**Work instructions:**
Among the records that follow, find each line holding the word "agent" and copy it.

**Data:**
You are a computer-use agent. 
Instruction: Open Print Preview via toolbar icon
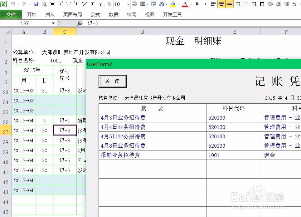click(x=44, y=4)
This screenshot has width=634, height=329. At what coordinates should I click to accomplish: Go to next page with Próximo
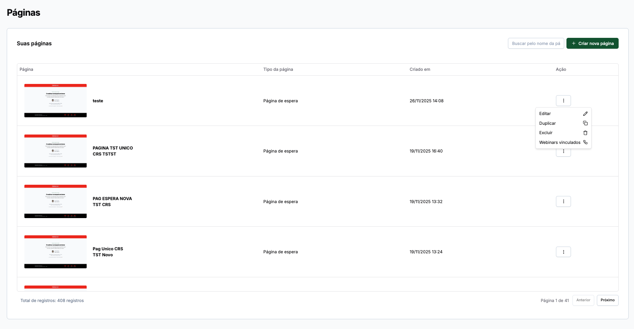click(x=607, y=300)
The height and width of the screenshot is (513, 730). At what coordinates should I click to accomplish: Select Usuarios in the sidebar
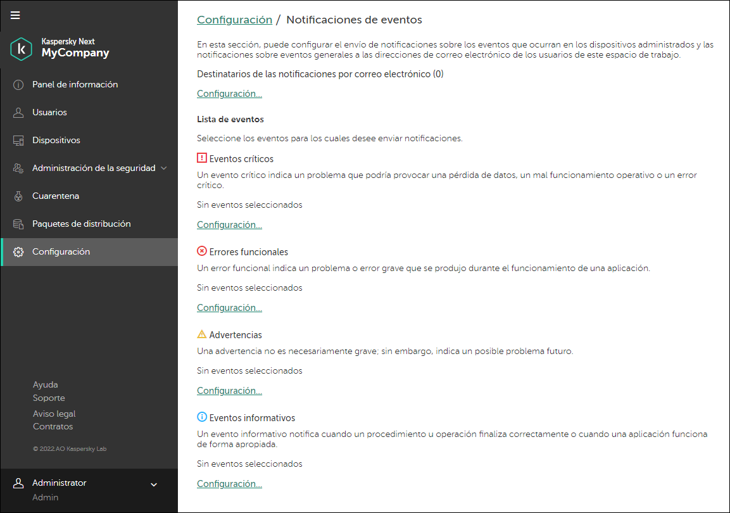[x=50, y=112]
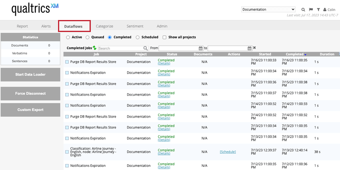
Task: Open the 'to' date calendar icon
Action: click(250, 48)
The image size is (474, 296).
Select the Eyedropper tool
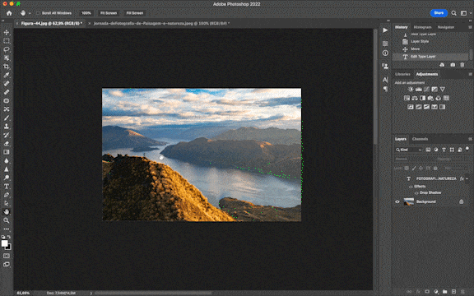point(7,75)
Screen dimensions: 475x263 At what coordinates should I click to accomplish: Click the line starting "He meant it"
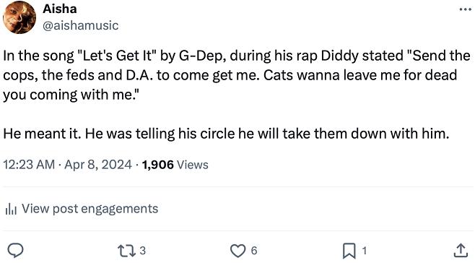click(x=226, y=134)
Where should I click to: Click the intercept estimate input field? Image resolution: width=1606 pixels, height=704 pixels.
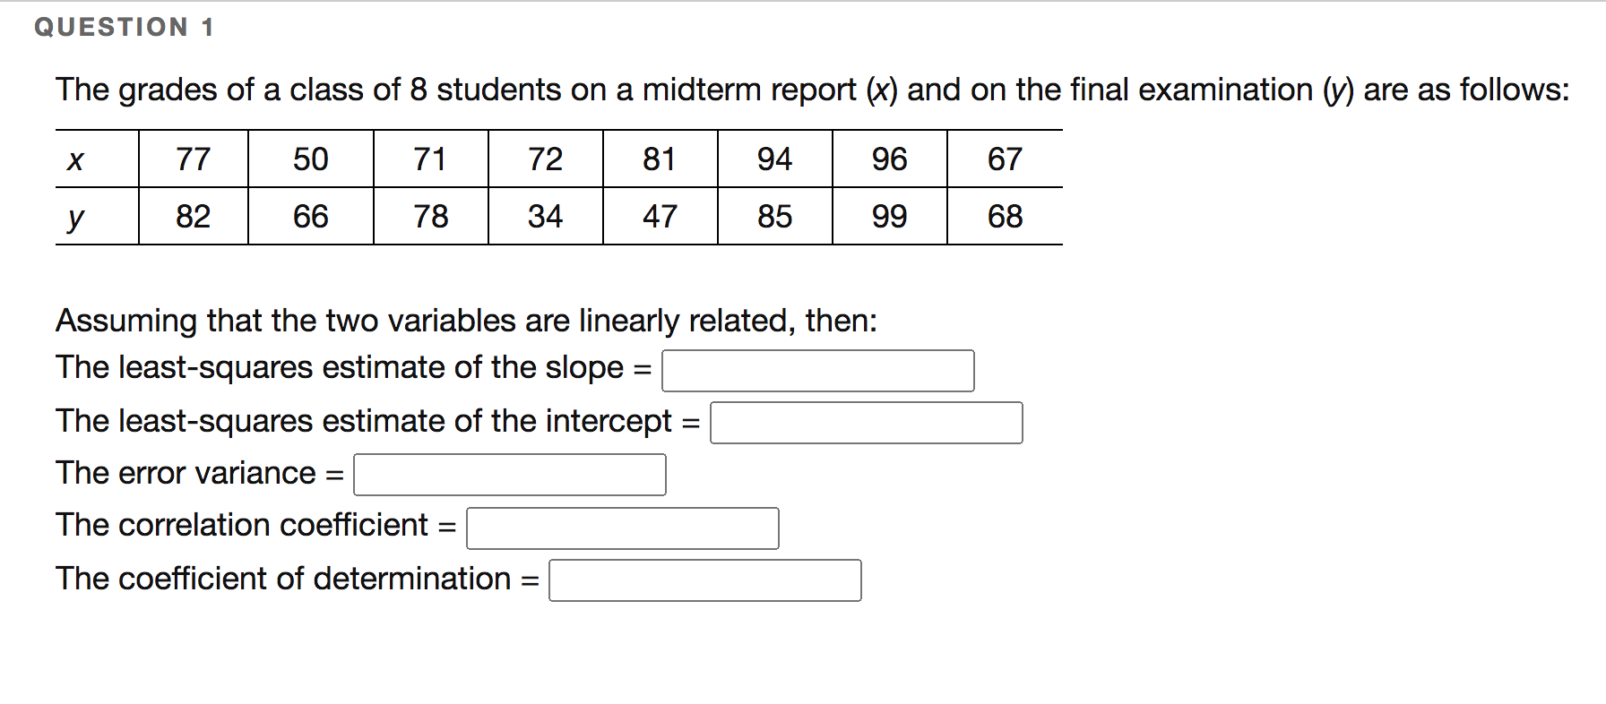click(866, 422)
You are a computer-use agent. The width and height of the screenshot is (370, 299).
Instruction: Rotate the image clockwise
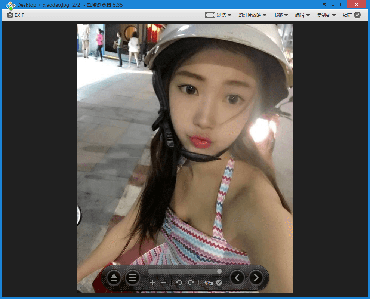(x=190, y=283)
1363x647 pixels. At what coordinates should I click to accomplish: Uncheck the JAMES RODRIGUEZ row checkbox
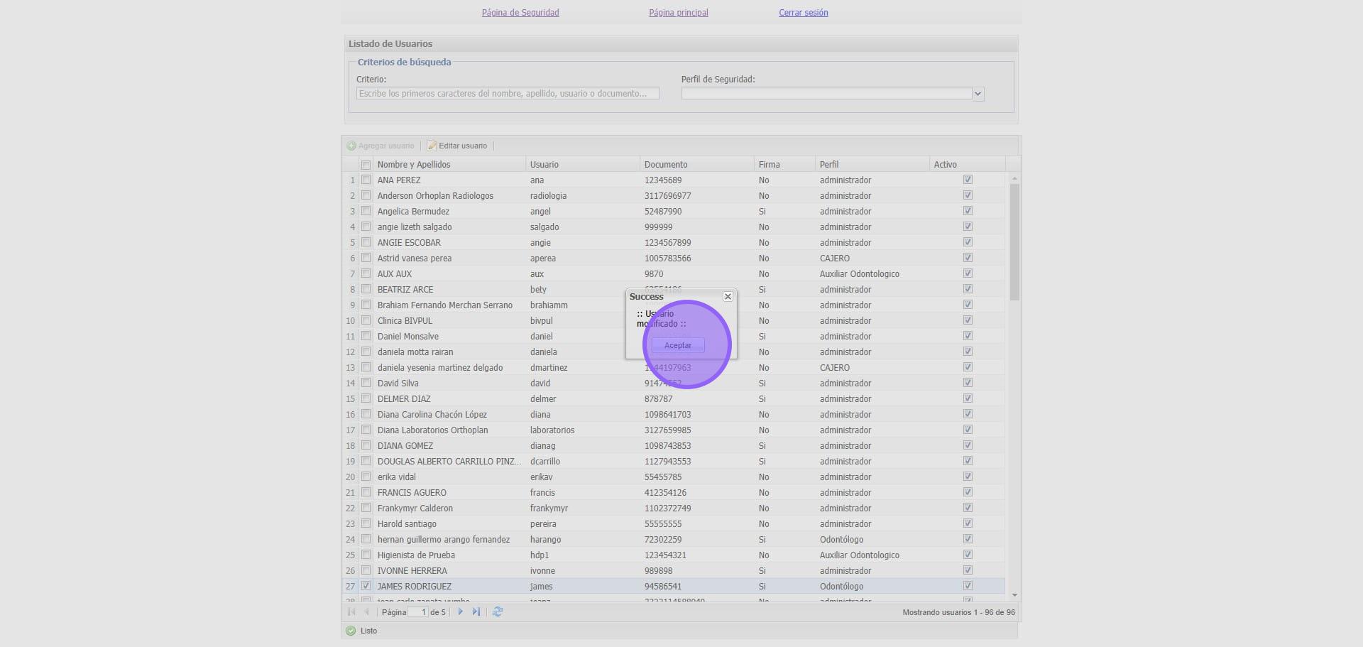[x=366, y=586]
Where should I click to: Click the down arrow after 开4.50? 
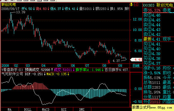tap(34, 9)
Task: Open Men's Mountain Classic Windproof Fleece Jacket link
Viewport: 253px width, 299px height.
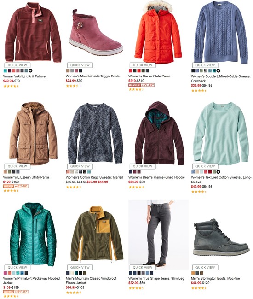Action: pos(91,281)
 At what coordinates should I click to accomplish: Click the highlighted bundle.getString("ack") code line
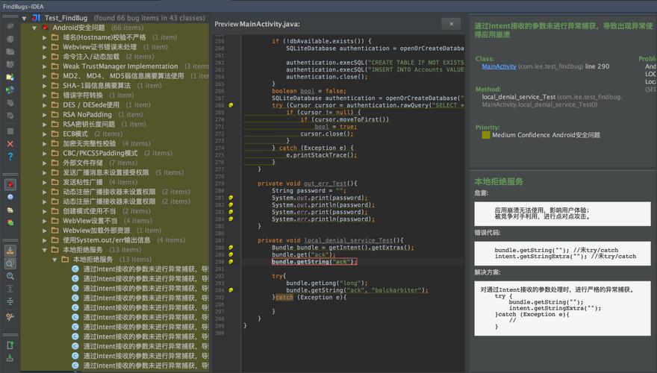[314, 262]
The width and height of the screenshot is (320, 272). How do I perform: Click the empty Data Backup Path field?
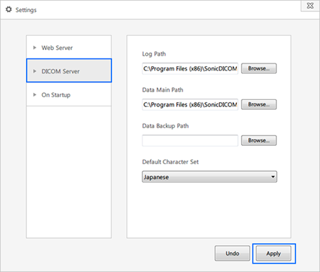190,140
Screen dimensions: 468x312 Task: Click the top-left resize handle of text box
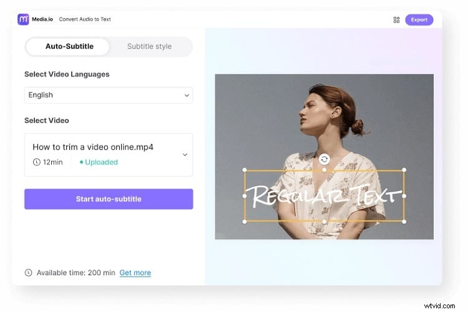click(x=245, y=170)
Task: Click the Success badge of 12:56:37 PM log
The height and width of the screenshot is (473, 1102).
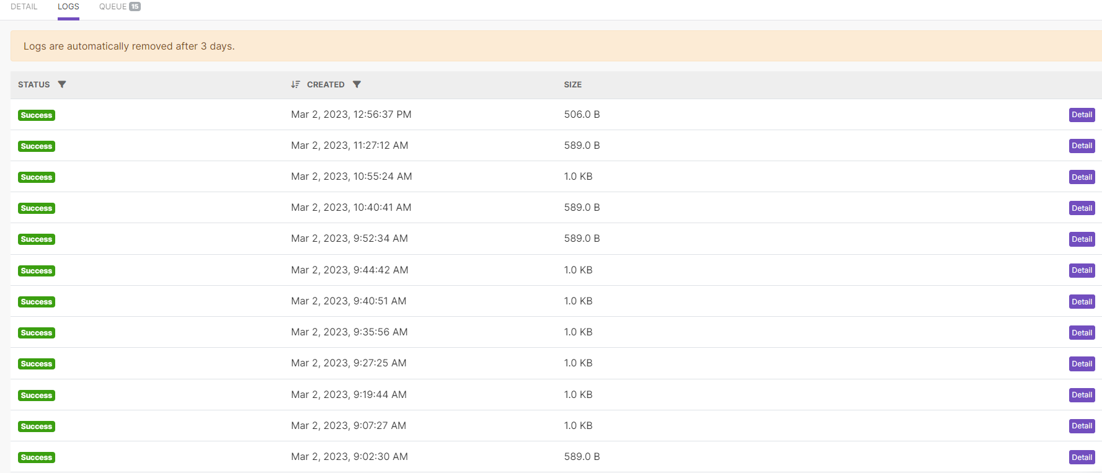Action: (37, 115)
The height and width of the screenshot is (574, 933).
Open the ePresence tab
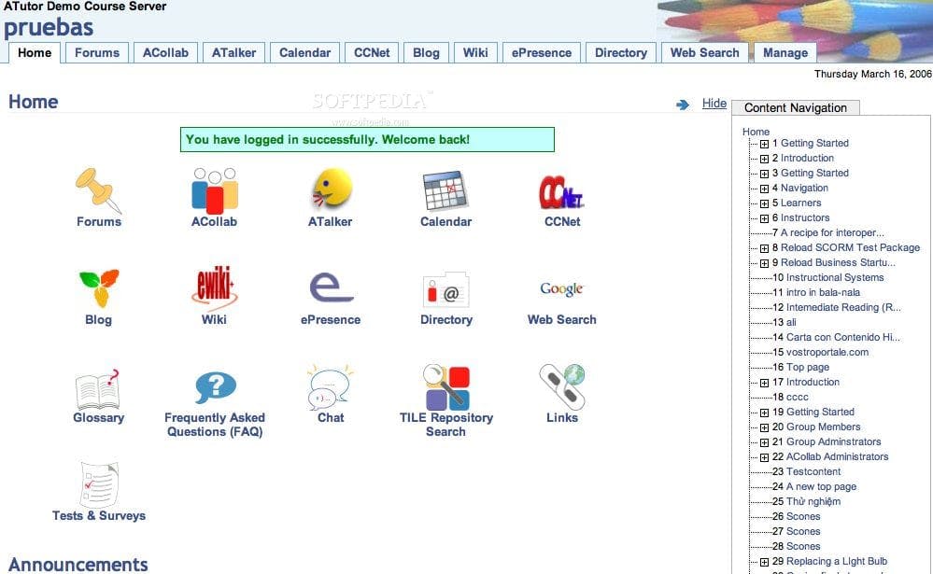(x=541, y=52)
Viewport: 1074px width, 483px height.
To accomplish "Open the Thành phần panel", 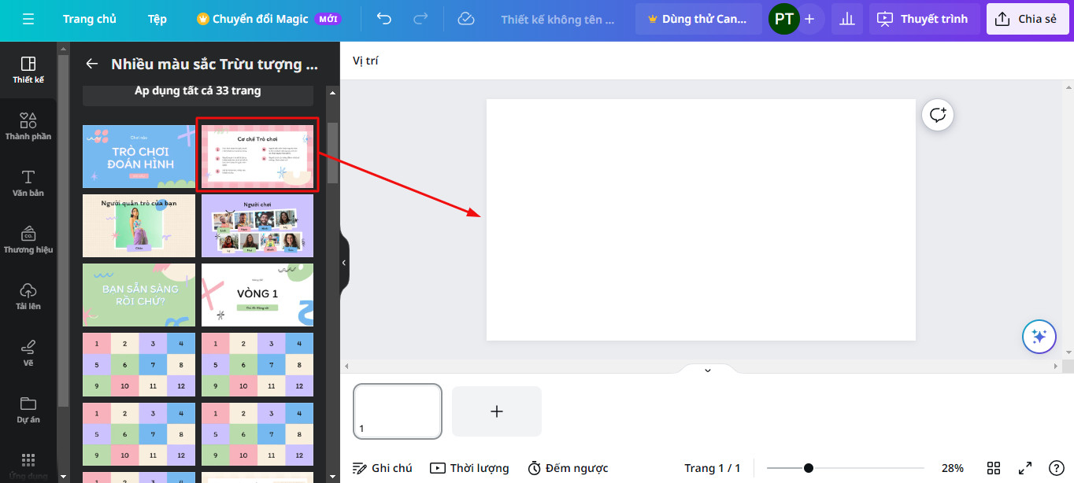I will 28,126.
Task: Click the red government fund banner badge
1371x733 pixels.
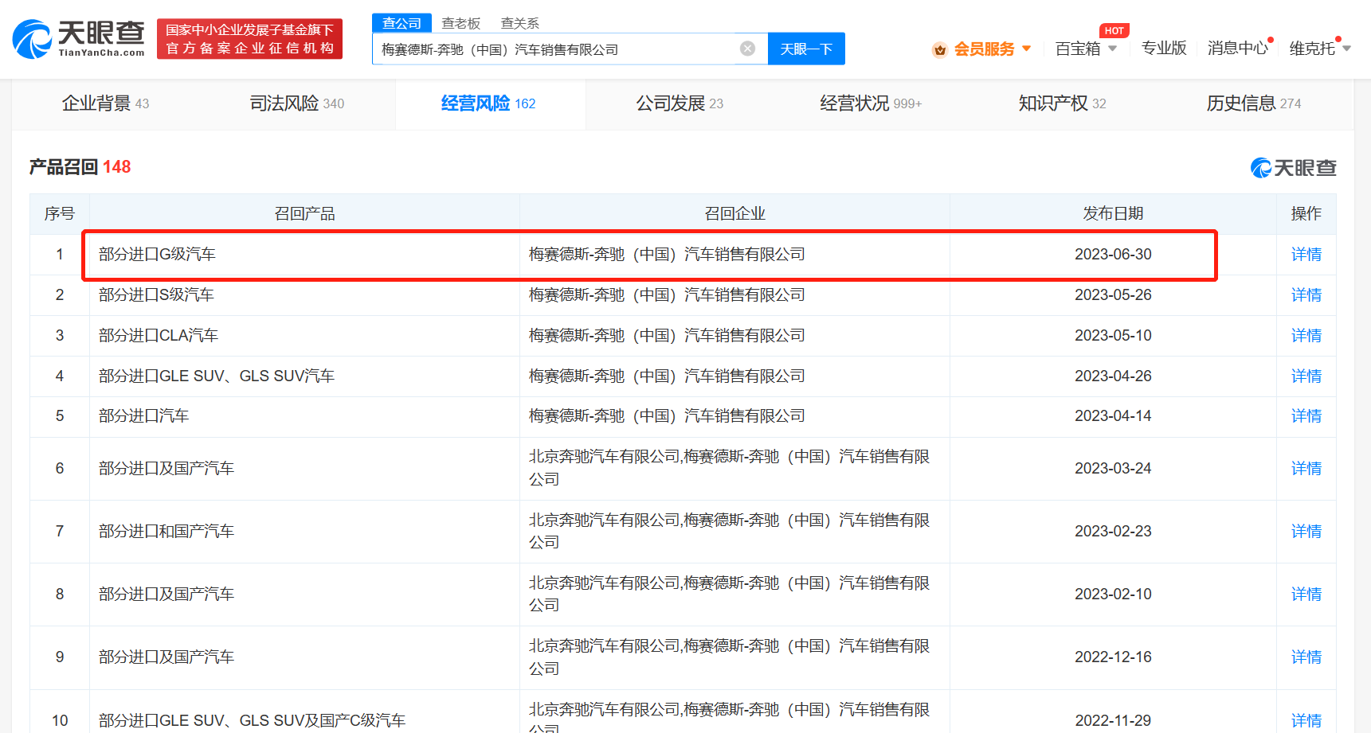Action: 249,39
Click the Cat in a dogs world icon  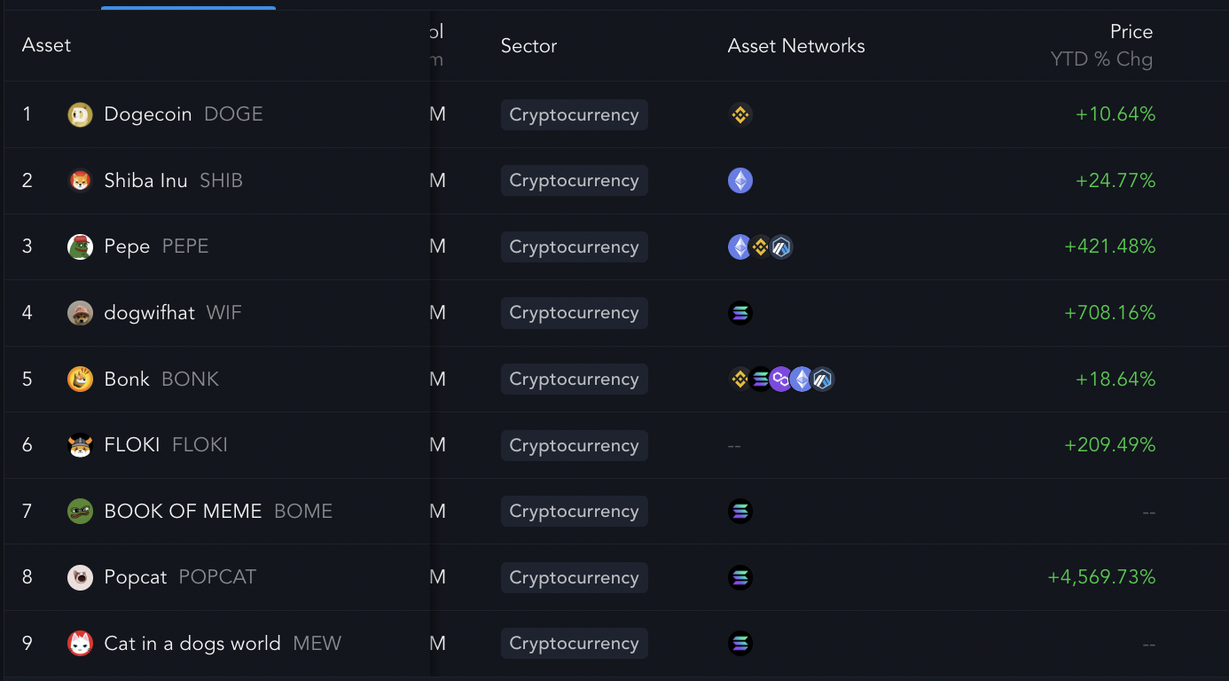click(x=80, y=644)
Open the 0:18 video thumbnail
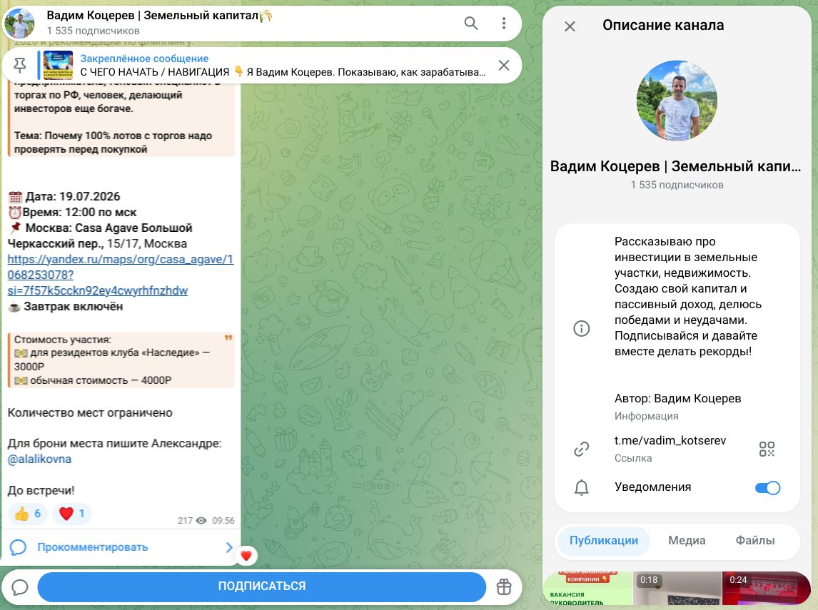 677,589
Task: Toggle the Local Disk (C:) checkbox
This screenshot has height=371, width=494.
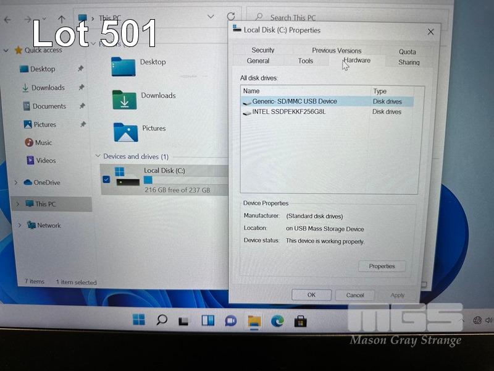Action: pos(106,179)
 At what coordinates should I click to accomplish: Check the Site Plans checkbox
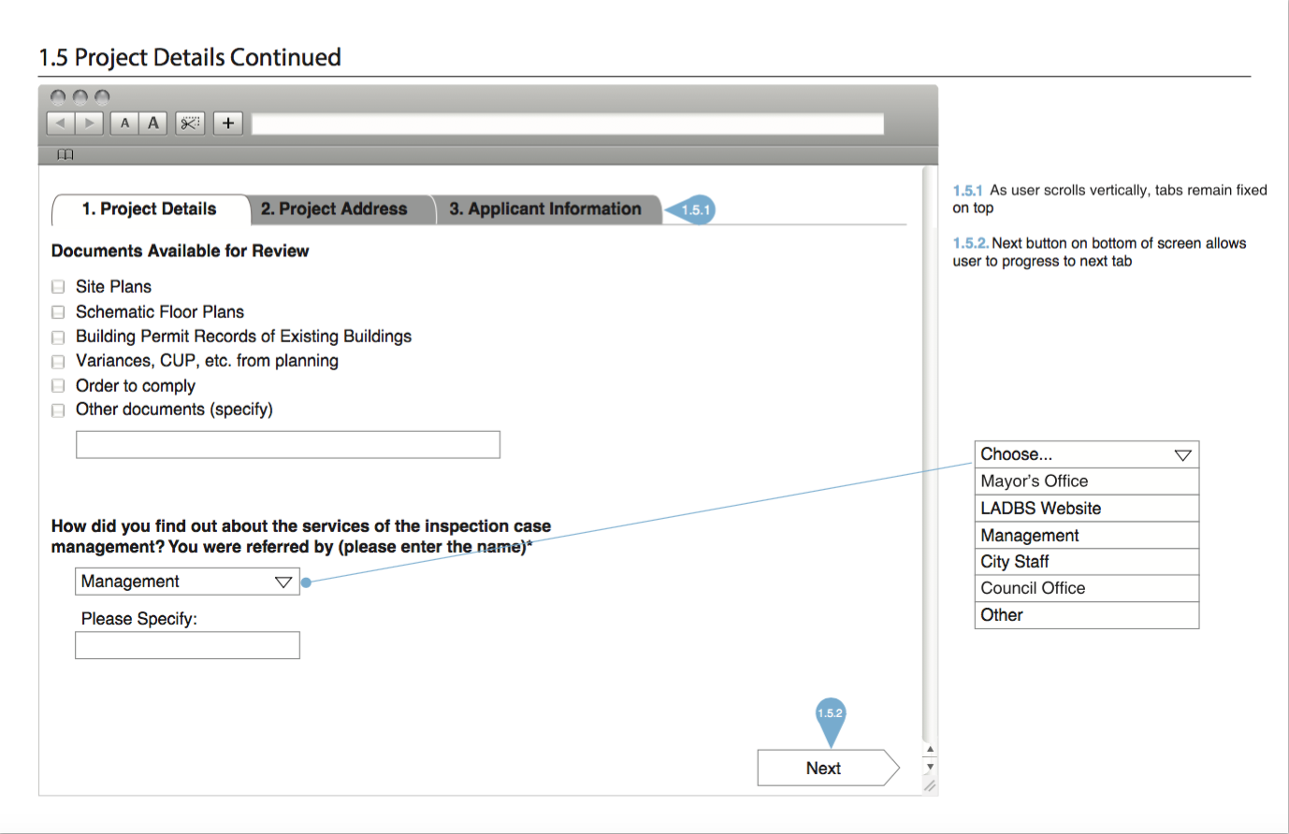58,287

**Exercise result:**
You are a computer-use agent. 
You are a computer-use agent. The width and height of the screenshot is (370, 299).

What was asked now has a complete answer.